━━━━━ Source records ━━━━━

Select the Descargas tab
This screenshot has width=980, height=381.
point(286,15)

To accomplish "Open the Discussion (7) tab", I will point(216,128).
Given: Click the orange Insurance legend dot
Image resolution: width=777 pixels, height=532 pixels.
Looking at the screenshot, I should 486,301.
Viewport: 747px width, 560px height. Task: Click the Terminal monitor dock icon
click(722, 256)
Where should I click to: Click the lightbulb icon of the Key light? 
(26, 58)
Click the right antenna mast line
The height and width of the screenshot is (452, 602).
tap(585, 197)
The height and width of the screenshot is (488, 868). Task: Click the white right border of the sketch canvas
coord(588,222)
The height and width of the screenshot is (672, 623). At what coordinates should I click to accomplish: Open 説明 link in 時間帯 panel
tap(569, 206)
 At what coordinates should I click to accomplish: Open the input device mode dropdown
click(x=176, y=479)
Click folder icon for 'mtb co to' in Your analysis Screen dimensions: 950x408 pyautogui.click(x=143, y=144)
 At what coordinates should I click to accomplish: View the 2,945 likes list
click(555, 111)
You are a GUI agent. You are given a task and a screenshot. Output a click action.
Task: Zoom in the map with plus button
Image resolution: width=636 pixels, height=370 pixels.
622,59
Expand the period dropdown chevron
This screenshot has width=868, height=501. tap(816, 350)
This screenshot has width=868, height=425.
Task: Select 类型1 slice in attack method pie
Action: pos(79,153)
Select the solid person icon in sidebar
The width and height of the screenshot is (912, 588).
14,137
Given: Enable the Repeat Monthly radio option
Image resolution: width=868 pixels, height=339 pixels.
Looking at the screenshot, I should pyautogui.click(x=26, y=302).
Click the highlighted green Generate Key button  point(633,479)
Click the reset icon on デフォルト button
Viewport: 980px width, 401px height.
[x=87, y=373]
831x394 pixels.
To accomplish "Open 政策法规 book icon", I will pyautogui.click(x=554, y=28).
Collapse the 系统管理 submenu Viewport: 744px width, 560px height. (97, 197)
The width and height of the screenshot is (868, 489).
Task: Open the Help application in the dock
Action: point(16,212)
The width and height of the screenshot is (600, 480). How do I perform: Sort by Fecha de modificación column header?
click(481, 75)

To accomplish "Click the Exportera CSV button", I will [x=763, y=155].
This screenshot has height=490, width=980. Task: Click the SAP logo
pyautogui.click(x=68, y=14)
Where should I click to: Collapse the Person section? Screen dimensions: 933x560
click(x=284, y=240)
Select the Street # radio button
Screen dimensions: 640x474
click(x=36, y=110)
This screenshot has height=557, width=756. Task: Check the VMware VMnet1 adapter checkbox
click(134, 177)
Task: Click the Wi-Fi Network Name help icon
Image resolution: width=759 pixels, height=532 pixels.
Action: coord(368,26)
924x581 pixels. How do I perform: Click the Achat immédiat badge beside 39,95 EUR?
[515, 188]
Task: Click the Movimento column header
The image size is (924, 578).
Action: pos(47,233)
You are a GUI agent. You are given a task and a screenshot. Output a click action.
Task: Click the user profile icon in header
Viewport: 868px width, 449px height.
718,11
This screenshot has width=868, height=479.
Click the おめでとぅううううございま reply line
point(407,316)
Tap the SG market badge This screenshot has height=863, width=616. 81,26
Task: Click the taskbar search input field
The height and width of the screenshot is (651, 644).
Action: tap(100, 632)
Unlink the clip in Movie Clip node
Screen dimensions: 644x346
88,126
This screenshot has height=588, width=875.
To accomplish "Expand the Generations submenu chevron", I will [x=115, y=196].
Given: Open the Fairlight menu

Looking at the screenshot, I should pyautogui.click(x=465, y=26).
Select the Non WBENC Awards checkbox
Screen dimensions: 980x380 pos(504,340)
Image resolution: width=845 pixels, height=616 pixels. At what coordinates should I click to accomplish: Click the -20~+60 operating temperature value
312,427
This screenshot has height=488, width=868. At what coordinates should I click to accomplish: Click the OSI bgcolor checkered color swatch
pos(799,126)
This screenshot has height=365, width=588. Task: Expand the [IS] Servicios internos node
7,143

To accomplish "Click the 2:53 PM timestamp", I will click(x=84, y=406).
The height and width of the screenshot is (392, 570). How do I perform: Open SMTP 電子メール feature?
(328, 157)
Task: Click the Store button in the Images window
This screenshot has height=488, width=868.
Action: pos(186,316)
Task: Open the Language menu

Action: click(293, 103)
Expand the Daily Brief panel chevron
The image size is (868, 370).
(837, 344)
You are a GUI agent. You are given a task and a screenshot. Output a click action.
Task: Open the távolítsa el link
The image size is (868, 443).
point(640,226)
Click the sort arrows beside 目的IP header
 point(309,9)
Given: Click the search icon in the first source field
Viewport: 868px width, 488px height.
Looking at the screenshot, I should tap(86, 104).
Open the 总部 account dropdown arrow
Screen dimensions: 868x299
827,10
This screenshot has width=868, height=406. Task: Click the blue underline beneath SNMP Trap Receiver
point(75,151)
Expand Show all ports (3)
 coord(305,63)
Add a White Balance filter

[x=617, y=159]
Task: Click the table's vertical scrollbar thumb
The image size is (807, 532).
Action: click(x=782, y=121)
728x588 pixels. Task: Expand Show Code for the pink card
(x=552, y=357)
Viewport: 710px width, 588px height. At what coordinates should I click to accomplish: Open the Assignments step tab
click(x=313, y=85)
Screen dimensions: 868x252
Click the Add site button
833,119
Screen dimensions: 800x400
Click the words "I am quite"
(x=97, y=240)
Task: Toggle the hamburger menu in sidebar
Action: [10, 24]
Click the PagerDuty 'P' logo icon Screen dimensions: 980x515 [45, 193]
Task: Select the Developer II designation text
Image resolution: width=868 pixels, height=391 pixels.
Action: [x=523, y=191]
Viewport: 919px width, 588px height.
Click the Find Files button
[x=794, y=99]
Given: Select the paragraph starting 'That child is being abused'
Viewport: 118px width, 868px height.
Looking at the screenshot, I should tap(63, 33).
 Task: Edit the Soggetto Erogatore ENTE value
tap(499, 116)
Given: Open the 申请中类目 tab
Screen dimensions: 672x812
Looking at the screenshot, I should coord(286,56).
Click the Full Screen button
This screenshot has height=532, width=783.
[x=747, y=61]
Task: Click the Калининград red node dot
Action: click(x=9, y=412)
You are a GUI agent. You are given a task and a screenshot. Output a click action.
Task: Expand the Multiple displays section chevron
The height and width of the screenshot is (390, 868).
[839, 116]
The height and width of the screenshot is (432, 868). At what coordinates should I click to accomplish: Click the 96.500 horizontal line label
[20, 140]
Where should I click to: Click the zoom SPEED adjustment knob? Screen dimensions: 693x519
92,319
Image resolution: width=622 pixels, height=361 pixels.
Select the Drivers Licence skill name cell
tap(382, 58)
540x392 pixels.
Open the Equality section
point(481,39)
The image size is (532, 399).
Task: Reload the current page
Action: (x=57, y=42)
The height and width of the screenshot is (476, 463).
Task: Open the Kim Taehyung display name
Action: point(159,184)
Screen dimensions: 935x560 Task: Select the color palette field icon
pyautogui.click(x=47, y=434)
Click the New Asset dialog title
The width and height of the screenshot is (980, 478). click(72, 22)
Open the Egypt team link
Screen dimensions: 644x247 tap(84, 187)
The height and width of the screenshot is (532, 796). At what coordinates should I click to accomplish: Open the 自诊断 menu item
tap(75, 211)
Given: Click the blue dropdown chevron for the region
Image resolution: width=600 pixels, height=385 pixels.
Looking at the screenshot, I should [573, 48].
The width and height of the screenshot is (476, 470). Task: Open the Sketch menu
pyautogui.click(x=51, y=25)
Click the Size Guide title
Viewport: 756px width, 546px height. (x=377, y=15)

━━━━━

* [Required action] If a line in the records above has the word "will", copy it out.

* [Reply to the task]
To accomplish "Open the Discussion (7) tab", I will point(216,128).
To accomplish "Open 政策法规 book icon", I will pyautogui.click(x=554, y=28).
To accomplish "Click the Exportera CSV button", I will [x=763, y=155].
To accomplish "Expand the Generations submenu chevron", I will [x=115, y=196].
To accomplish "Click the 2:53 PM timestamp", I will click(x=84, y=406).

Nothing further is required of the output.